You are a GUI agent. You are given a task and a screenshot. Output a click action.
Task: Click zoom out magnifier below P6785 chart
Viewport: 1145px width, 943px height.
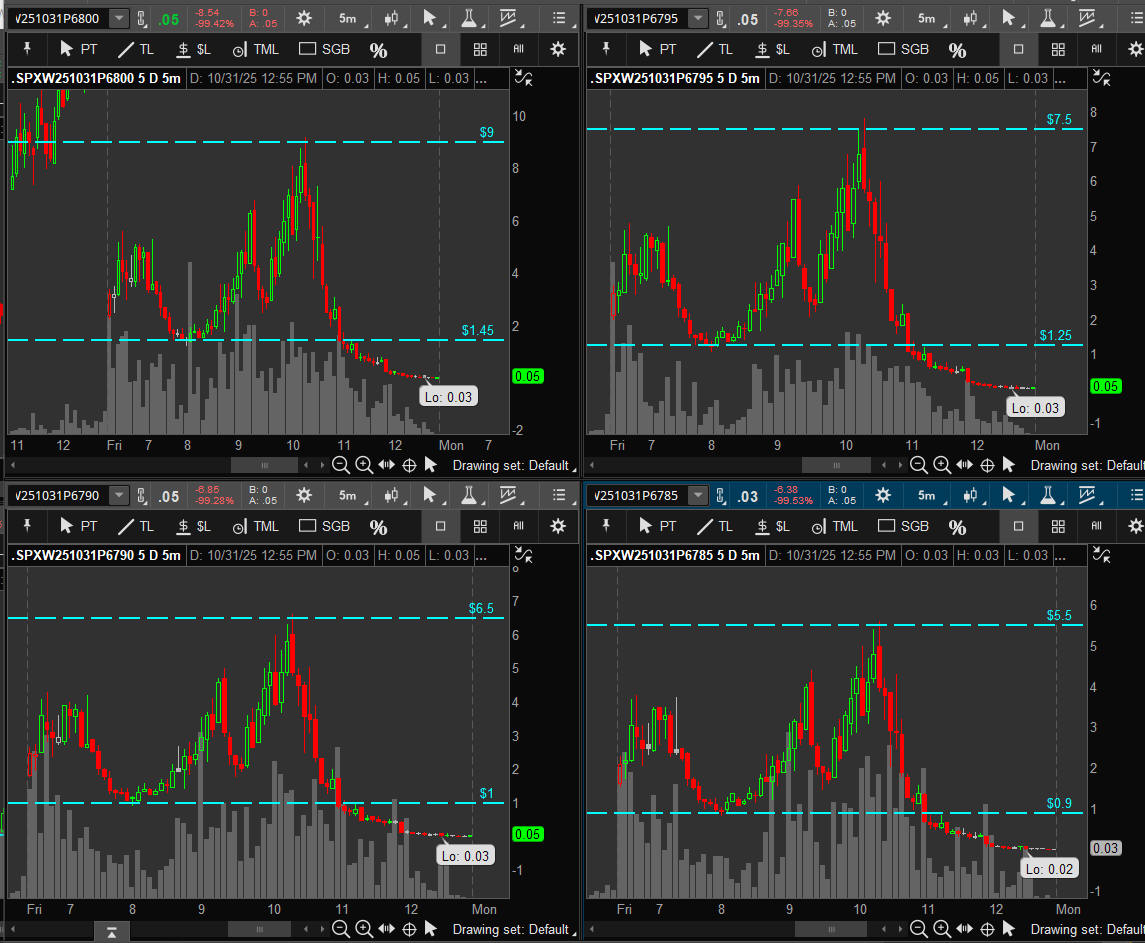tap(919, 929)
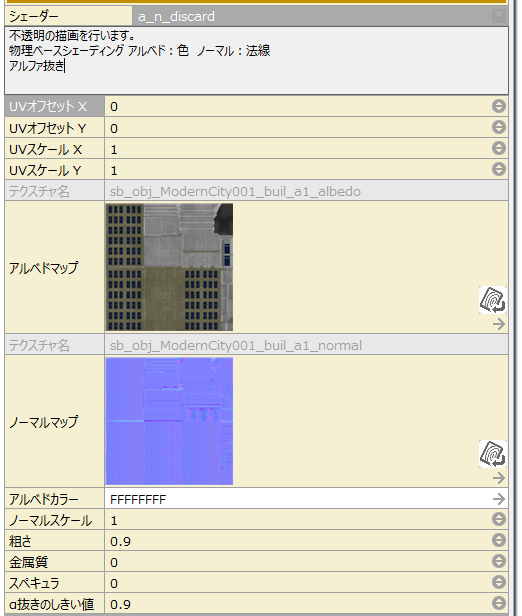The image size is (522, 616).
Task: Click the 粗さ 0.9 value field
Action: tap(298, 541)

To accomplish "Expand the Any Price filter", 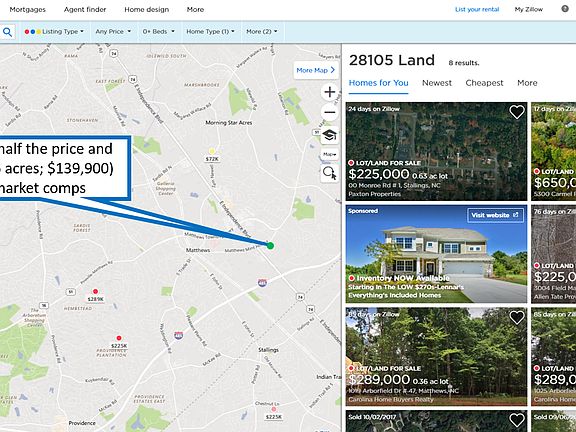I will [x=113, y=32].
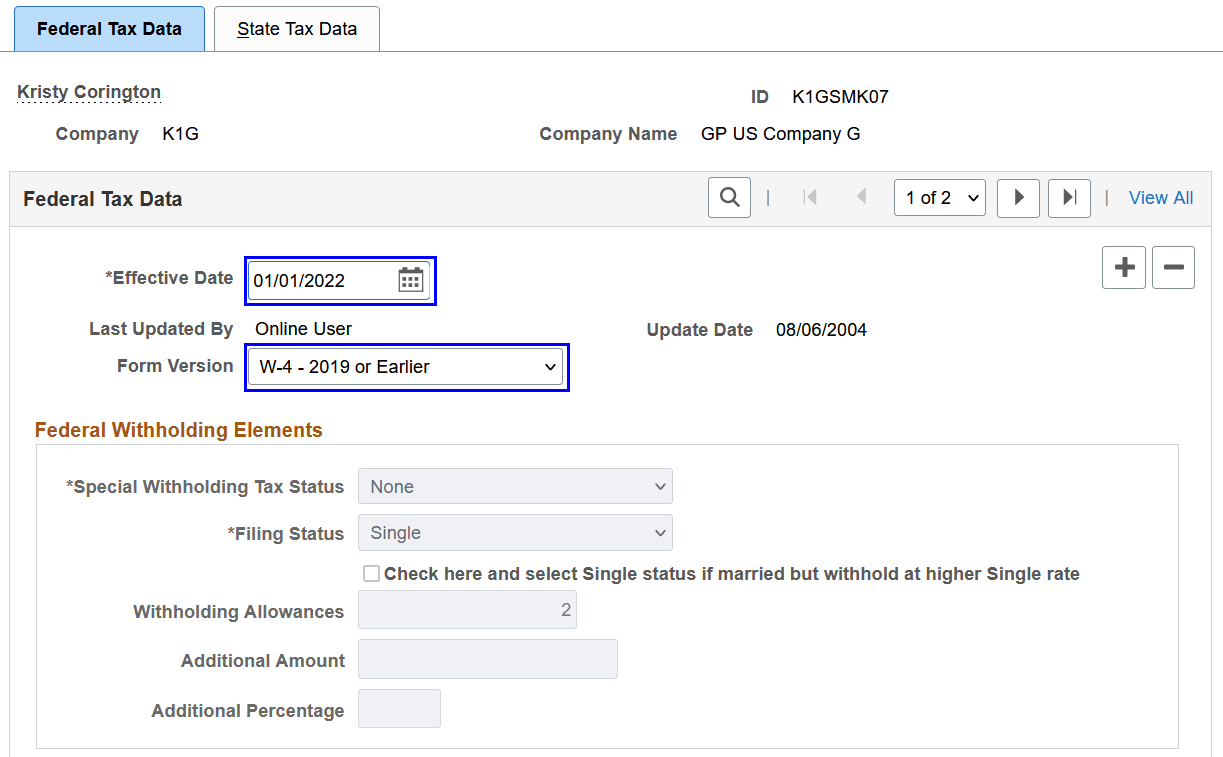Jump to the first Federal Tax Data record

click(x=810, y=197)
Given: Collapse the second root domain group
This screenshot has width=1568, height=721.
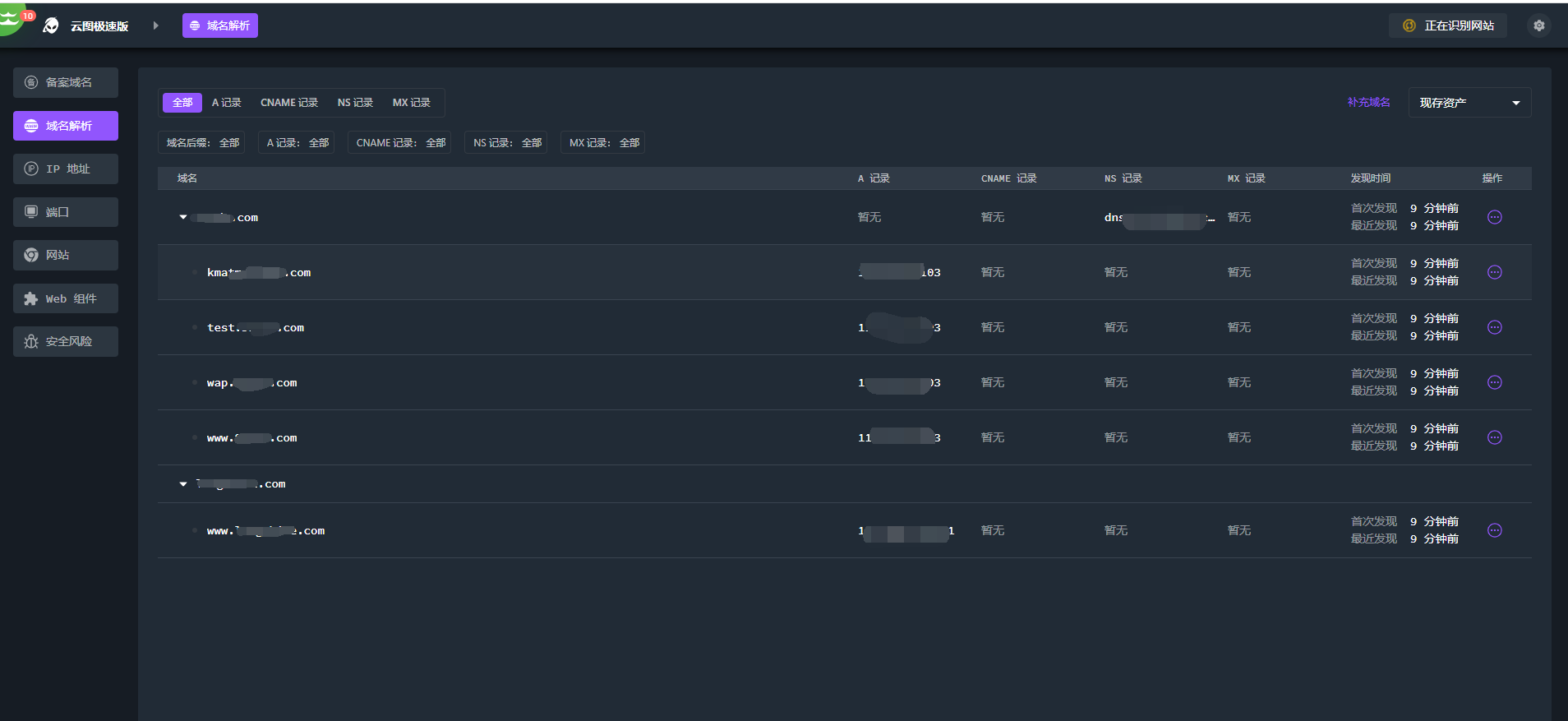Looking at the screenshot, I should click(183, 484).
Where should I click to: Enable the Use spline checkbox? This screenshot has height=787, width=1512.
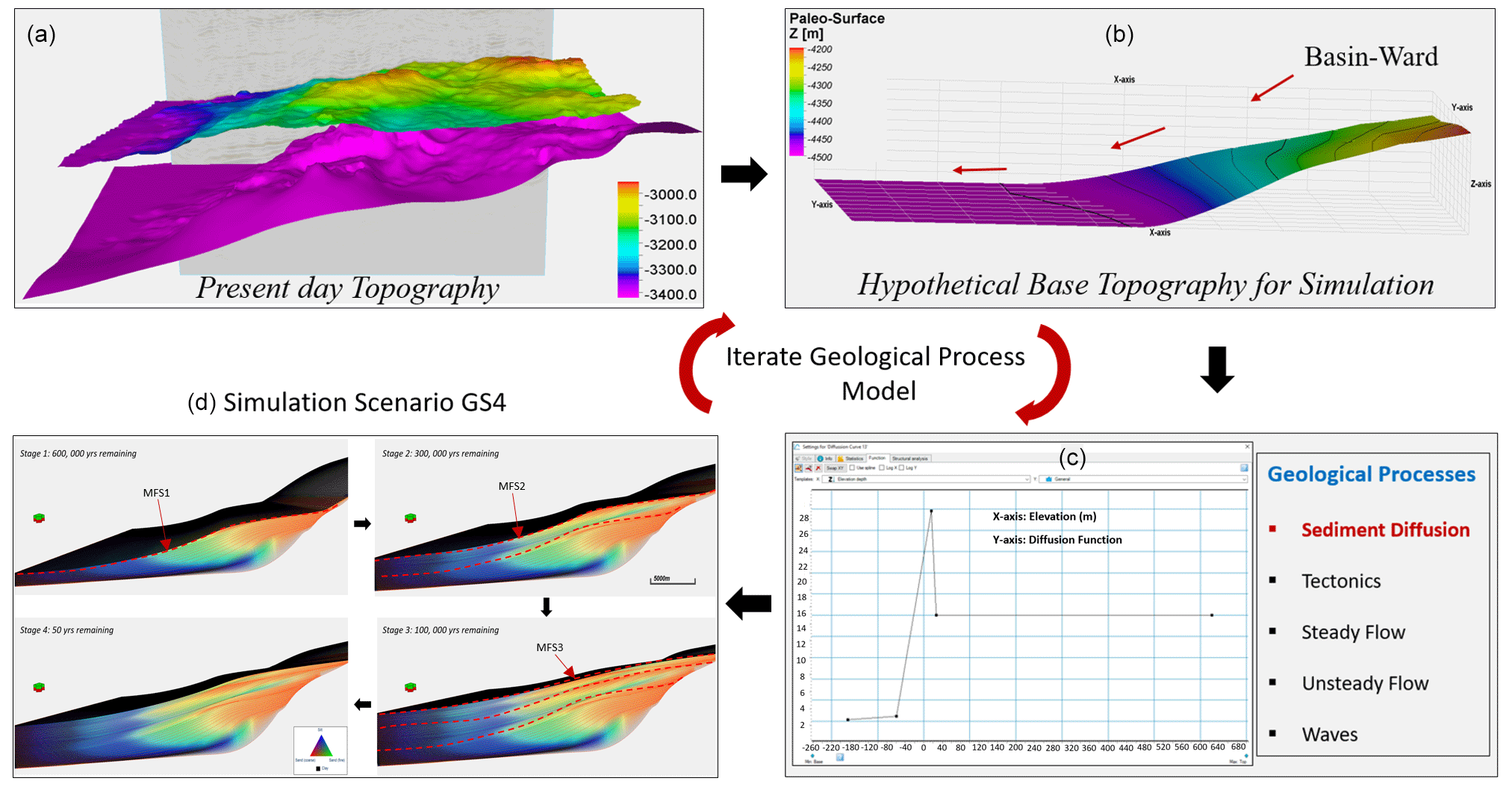click(852, 468)
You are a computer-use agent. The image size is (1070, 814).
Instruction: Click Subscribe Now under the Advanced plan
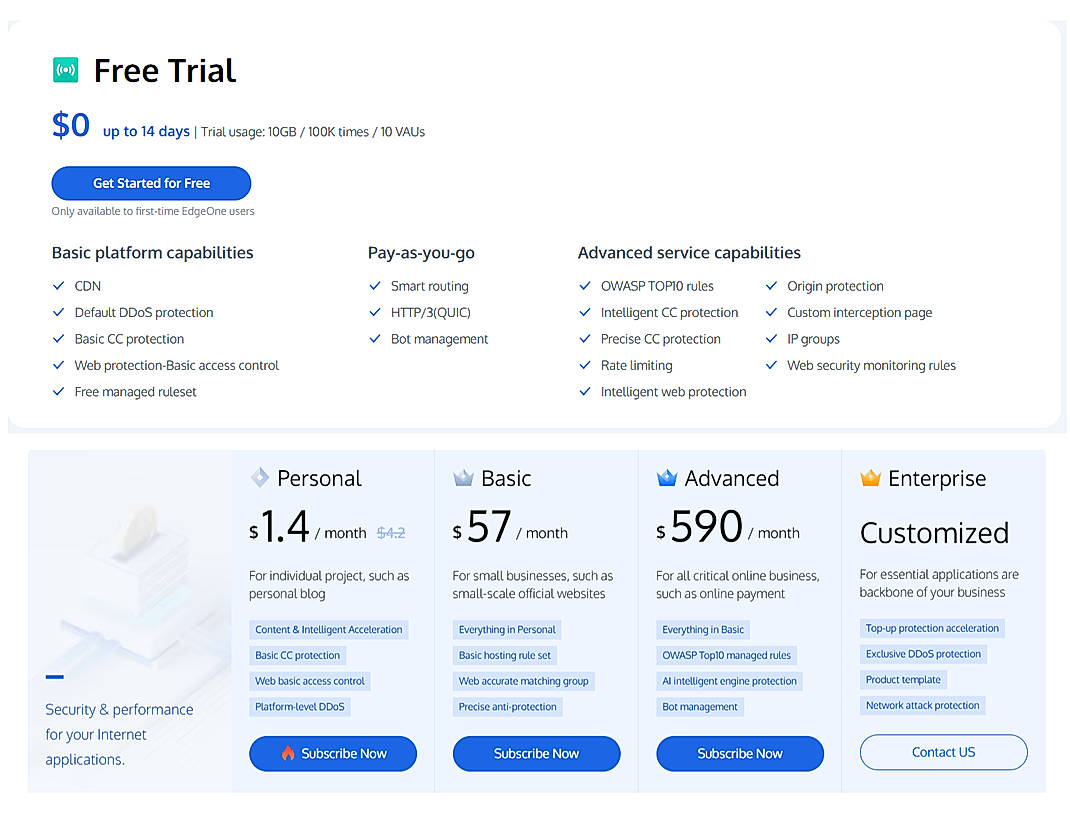pos(740,754)
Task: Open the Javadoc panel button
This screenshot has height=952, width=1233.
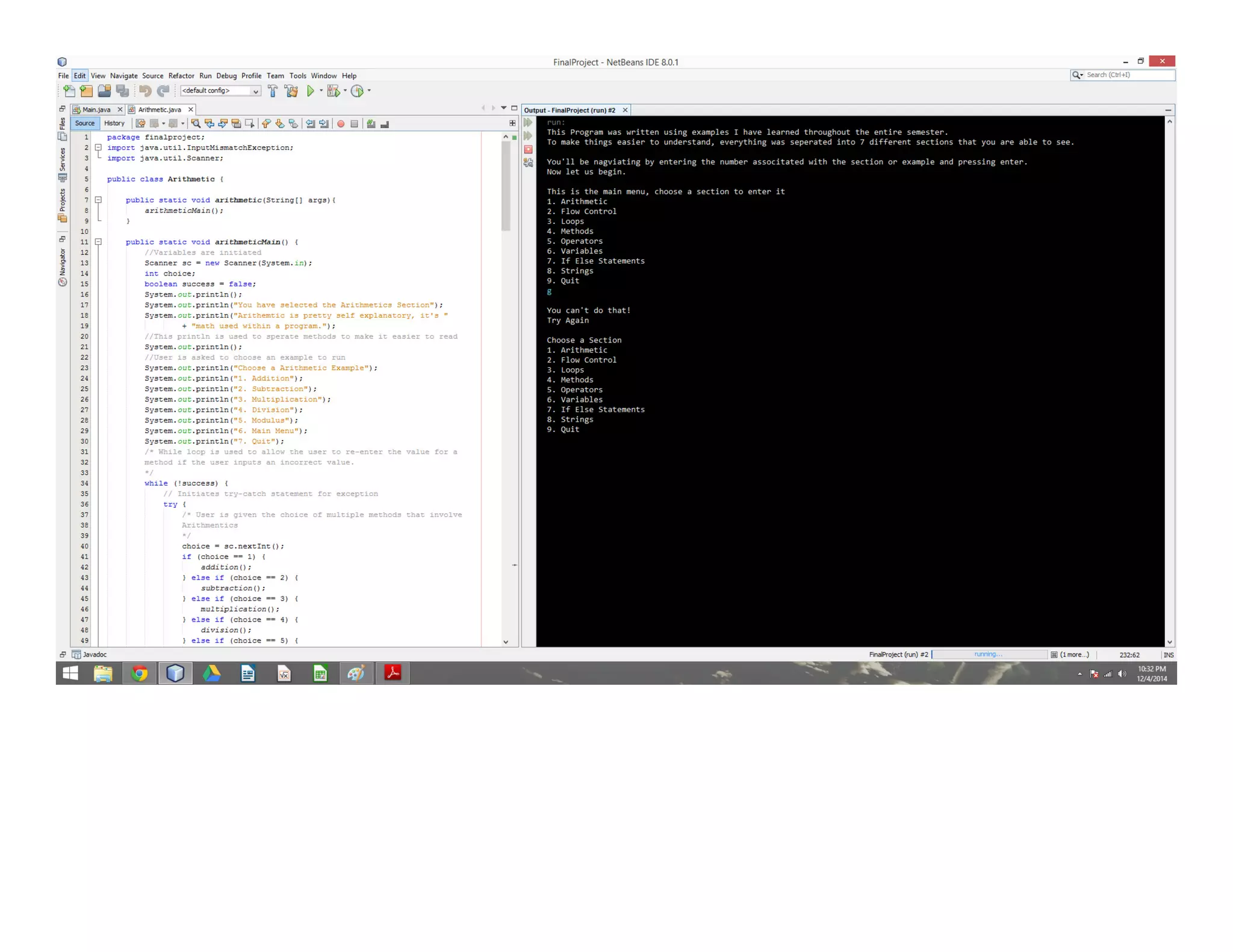Action: 89,655
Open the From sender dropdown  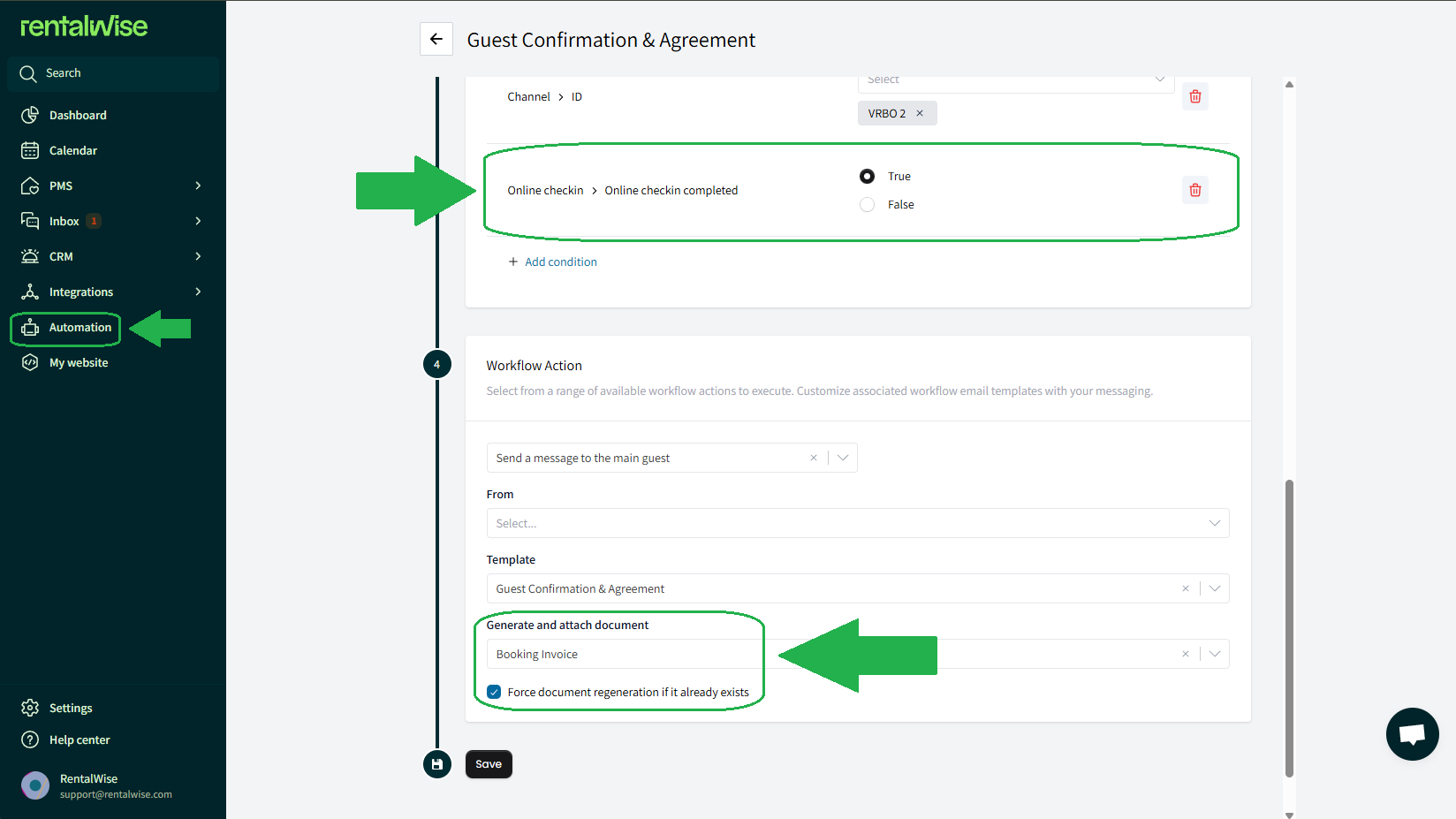tap(857, 523)
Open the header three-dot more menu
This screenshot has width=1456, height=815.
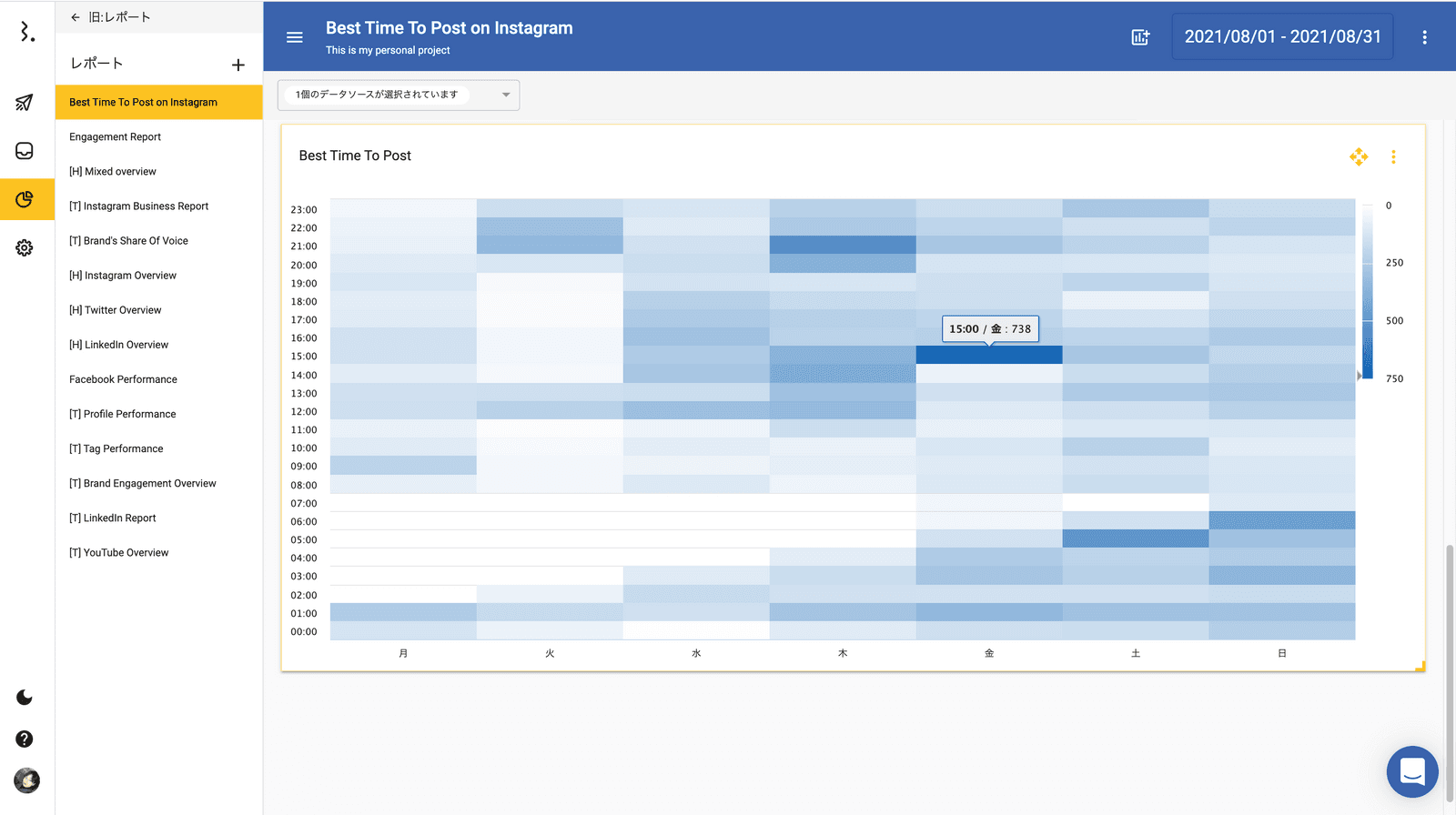point(1424,37)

● **Exercise brief**:
Reproduce as a numbered list the lines of the listing from the line containing "Open the header three-dot more menu" through the end of the listing, both included, omitting blank lines and leaving the pictures out.

● **Task solution**:
1. Open the header three-dot more menu
2. This screenshot has width=1456, height=815.
3. point(1424,37)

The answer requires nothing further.